» **TASK TO COMPLETE**:
For the data below, restate word for word only the lines from the line containing "Where should I click to: Uncheck" through the line containing "The height and width of the screenshot is (411, 685).", both ends included.

» **TASK INPUT**:
======
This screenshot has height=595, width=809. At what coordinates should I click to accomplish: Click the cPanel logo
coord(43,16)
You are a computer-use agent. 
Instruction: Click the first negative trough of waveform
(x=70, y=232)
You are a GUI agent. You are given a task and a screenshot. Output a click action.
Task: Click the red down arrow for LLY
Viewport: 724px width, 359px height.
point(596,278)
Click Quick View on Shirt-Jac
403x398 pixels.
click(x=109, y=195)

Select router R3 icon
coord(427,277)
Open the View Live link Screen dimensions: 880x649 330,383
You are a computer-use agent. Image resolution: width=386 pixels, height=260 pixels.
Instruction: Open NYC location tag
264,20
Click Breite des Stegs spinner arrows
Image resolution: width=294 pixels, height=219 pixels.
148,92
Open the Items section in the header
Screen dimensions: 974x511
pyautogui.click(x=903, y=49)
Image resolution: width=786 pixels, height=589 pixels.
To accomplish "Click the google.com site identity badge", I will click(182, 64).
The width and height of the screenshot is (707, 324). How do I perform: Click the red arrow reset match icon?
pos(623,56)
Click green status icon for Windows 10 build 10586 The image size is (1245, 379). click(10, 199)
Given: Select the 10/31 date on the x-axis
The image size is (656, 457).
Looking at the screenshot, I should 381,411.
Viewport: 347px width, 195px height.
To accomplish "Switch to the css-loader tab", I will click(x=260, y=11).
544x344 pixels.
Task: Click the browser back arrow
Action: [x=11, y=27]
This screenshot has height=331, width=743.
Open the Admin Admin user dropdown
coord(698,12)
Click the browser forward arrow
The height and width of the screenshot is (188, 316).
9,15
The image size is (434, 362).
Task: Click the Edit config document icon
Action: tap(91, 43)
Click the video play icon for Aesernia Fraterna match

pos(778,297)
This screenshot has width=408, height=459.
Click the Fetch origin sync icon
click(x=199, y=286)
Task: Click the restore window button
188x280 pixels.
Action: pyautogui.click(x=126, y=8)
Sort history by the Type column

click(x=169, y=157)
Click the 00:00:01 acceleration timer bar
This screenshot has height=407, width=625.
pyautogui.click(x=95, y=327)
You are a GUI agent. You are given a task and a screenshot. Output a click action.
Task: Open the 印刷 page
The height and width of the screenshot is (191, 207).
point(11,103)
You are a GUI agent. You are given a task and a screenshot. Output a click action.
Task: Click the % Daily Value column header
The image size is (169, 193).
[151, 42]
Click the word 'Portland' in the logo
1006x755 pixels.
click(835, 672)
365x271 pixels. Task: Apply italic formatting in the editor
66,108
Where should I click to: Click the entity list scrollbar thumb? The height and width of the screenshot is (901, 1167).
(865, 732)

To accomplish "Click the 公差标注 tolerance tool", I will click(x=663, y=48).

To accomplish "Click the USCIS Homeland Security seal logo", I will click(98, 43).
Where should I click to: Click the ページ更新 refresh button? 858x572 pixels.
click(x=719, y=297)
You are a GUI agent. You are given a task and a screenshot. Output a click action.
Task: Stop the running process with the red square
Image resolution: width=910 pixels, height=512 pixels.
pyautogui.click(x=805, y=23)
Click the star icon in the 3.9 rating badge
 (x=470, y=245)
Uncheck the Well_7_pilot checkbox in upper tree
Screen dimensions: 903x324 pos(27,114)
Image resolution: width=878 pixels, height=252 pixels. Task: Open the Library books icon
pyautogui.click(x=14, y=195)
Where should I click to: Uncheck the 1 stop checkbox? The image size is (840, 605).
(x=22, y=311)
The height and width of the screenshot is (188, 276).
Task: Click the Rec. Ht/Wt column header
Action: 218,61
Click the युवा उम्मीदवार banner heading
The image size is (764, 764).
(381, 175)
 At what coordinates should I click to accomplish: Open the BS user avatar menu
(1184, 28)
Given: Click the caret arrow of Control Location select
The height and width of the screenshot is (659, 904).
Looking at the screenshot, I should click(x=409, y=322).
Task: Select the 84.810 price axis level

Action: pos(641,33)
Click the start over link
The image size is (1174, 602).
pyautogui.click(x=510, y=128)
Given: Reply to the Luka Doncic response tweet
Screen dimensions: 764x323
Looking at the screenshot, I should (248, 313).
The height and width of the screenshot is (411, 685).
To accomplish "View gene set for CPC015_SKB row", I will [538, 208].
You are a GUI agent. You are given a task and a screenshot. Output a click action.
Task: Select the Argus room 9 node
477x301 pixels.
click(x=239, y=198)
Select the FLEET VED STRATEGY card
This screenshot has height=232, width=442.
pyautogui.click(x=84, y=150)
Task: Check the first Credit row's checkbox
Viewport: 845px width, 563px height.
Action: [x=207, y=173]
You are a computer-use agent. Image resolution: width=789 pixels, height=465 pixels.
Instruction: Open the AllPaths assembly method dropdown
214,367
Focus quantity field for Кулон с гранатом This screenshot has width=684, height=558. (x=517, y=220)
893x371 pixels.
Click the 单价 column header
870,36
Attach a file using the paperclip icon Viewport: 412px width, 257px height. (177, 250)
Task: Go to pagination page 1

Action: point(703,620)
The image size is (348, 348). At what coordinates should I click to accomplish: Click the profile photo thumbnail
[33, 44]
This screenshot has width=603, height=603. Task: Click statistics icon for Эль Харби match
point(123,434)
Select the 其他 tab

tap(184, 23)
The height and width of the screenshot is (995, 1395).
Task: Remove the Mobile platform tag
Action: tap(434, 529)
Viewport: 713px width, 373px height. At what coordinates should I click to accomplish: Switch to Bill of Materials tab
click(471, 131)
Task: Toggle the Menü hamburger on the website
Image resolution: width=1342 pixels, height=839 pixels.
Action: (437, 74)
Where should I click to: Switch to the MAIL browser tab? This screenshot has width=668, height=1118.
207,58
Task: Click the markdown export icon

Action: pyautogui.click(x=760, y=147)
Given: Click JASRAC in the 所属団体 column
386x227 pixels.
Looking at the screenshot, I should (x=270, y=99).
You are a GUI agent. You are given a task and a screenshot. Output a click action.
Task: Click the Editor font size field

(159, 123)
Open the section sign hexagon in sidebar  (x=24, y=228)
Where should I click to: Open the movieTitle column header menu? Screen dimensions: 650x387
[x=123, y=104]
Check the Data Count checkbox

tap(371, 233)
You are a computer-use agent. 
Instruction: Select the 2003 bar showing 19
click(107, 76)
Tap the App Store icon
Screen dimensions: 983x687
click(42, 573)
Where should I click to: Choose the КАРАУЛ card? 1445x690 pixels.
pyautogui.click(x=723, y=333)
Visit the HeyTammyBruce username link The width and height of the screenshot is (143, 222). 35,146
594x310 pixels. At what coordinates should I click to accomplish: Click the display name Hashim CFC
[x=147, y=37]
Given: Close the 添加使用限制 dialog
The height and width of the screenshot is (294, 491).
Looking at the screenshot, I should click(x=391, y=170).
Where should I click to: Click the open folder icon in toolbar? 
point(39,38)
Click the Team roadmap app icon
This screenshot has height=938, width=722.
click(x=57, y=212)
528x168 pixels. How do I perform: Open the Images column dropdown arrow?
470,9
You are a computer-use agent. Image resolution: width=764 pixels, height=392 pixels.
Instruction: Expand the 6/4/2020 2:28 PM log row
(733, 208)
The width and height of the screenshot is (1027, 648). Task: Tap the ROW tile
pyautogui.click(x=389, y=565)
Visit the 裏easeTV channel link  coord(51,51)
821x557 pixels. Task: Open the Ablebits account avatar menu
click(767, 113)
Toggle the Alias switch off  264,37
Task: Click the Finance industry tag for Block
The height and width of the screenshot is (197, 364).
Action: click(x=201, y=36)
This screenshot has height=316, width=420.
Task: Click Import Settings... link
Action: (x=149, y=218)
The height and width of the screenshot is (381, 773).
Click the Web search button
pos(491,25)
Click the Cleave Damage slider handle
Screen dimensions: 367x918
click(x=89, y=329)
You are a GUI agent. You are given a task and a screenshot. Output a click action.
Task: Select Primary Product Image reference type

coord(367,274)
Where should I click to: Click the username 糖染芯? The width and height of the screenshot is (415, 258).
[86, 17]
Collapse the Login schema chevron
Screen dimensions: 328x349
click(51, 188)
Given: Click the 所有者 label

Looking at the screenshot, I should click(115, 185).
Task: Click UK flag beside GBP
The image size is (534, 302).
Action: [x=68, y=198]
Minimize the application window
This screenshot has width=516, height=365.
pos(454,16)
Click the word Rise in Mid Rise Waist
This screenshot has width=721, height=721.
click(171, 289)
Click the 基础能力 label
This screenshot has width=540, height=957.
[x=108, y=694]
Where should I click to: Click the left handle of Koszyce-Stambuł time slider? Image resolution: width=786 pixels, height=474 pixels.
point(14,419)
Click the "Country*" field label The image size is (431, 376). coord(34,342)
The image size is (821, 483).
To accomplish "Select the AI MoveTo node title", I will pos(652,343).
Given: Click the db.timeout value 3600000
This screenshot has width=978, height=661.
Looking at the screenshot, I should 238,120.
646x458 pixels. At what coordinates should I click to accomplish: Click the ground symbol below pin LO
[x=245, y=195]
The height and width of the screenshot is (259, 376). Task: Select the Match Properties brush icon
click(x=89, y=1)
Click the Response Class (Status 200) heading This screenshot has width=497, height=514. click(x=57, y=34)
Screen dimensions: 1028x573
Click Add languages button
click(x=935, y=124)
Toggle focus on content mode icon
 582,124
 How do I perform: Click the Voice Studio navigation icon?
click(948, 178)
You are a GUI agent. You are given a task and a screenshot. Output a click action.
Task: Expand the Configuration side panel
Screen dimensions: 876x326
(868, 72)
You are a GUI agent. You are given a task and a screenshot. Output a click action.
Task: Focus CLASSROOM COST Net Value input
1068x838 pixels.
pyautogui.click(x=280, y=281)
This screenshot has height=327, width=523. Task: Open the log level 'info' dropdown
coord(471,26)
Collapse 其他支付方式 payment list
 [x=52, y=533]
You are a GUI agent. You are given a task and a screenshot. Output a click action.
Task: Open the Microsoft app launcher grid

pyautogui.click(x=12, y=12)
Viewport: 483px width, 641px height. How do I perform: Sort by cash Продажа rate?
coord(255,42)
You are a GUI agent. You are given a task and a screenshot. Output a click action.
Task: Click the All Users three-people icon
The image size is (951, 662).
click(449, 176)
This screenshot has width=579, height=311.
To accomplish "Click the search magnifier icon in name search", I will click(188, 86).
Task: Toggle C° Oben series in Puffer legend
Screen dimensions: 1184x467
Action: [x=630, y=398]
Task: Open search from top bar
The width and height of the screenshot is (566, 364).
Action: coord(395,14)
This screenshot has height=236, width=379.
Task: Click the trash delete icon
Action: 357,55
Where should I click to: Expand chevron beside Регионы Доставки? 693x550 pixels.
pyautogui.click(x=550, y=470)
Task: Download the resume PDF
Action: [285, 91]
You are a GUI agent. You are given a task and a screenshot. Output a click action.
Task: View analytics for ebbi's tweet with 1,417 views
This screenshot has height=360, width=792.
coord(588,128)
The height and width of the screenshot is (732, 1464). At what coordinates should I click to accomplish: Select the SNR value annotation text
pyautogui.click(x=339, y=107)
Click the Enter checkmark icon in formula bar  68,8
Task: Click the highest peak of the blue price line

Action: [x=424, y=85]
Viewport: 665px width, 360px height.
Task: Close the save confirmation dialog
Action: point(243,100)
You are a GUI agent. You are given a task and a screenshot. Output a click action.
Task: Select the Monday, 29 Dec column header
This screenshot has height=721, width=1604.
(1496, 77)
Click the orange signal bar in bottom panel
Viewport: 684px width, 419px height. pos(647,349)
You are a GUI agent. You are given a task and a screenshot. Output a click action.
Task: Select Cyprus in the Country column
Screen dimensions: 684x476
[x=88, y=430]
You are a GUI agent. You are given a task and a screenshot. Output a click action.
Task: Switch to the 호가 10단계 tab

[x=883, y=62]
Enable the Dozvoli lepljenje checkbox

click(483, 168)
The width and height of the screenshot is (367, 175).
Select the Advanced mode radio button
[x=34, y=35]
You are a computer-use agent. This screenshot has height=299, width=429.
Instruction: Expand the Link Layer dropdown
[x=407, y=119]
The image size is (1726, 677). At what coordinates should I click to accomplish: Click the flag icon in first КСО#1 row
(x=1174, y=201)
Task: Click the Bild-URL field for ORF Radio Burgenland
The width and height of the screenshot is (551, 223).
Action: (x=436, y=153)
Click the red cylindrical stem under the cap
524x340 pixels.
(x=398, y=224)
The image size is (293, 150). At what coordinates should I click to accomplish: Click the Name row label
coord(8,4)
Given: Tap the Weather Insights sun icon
======
» **TASK OUTPUT**:
Where should I click to: Uncheck the 1 stop checkbox? The image size is (840, 605).
(x=22, y=311)
The height and width of the screenshot is (188, 276).
Task: Click the Rec. Ht/Wt column header
Action: 218,61
Click the युवा उम्मीदवार banner heading
The image size is (764, 764).
(381, 175)
 At what coordinates should I click to accomplish: Open the BS user avatar menu
(1184, 28)
Given: Click the caret arrow of Control Location select
The height and width of the screenshot is (659, 904).
Looking at the screenshot, I should click(x=409, y=322).
Task: Select the 84.810 price axis level

Action: pos(641,33)
Click the start over link
The image size is (1174, 602).
pyautogui.click(x=510, y=128)
Given: Reply to the Luka Doncic response tweet
Screen dimensions: 764x323
Looking at the screenshot, I should (248, 313).
The height and width of the screenshot is (411, 685).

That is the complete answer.